This paper studies the vessel fleet deployment problem for liner shipping under uncertain shipment demands. The aim is to minimize the sum of vessel chartering cost and route operating cost, while controlling the risk of shipment demand overflow, i.e., the risk of demand exceeding the shipping capacity. We use moment knowledge to construct an ambiguous set to portray the unknown probability distributions of the demands. We establish chance constraints with risk tolerance for shipping service routes, in a distributionally robust (DR) framework. We propose a mixed integer programming reformulation to approximate the concerned problem with DR chance constraints. We show that the state-of-the-art approach is a special case of our designed approximation method, and we prove the sufficient and necessary conditions such that our approximation method outperforms the state-of-the-art approach, respecting the given risk level. We conduct numerical experiments to demonstrate the advantages of our approximation method. We also show that our novel approximation approach can significantly save the total cost.

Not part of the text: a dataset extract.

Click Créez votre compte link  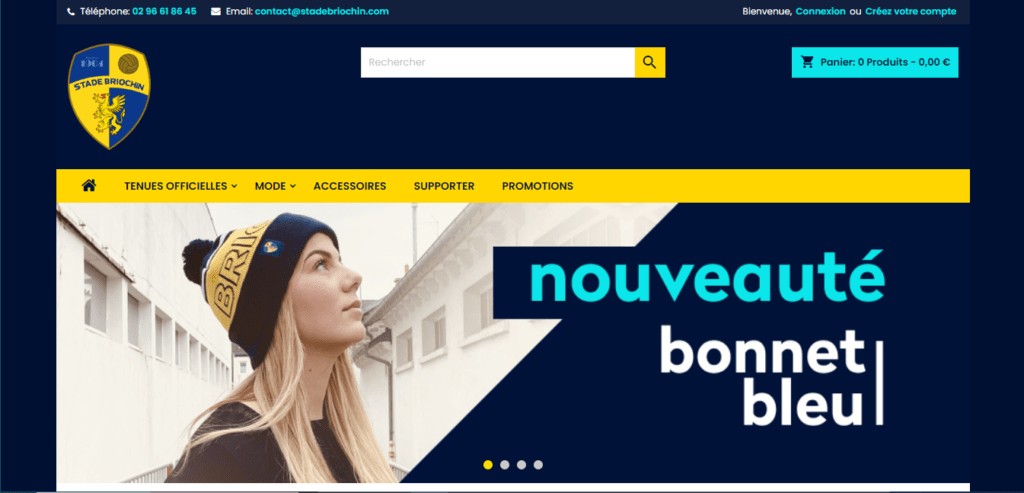tap(911, 11)
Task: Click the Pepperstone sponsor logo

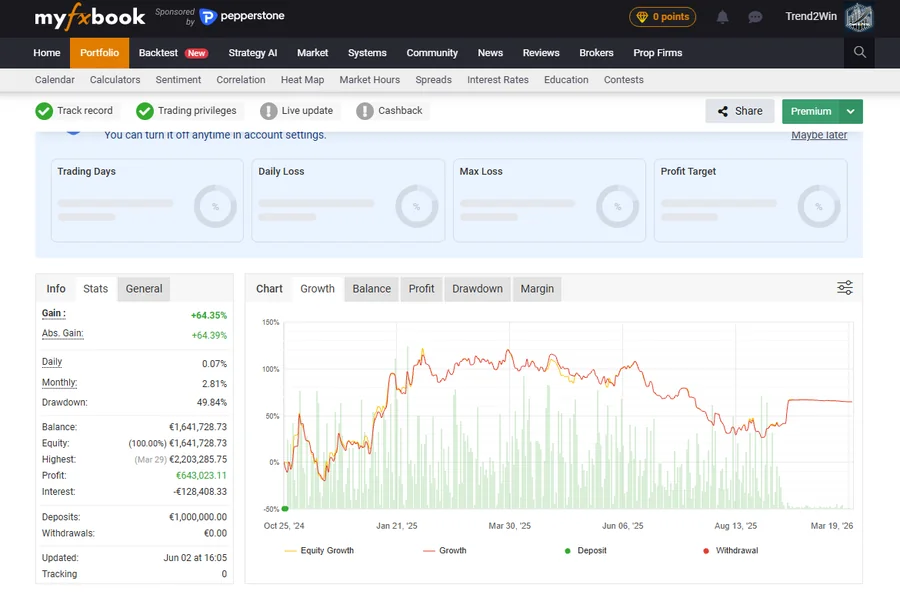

本文研究了不确定运输需求下班轮运输的船队部署问题。目的是在控制装运需求溢出风险（即，需求超过装运能力的风险）的同时，将船舶租赁费用和航线运营成本的总和最小化。我们使用矩知识来构造一个模棱两可的集合，以刻画需求的未知概率分布。在分布稳健（DR）的框架中，我们为运输服务路线建立了具有风险承受能力的机会约束。我们提出了一种混合整数规划的重构方法，以近似解决具有DR机会约束的相关问题。我们表明，最先进的方法是我们设计的近似方法的特例，并且我们证明了充分必要的条件，以便在考虑到给定风险水平的前提下，我们的近似方法优于最新方法。我们进行数值实验以证明我们的近似方法的优点。我们还表明，我们新颖的近似方法可以大大节省总成本。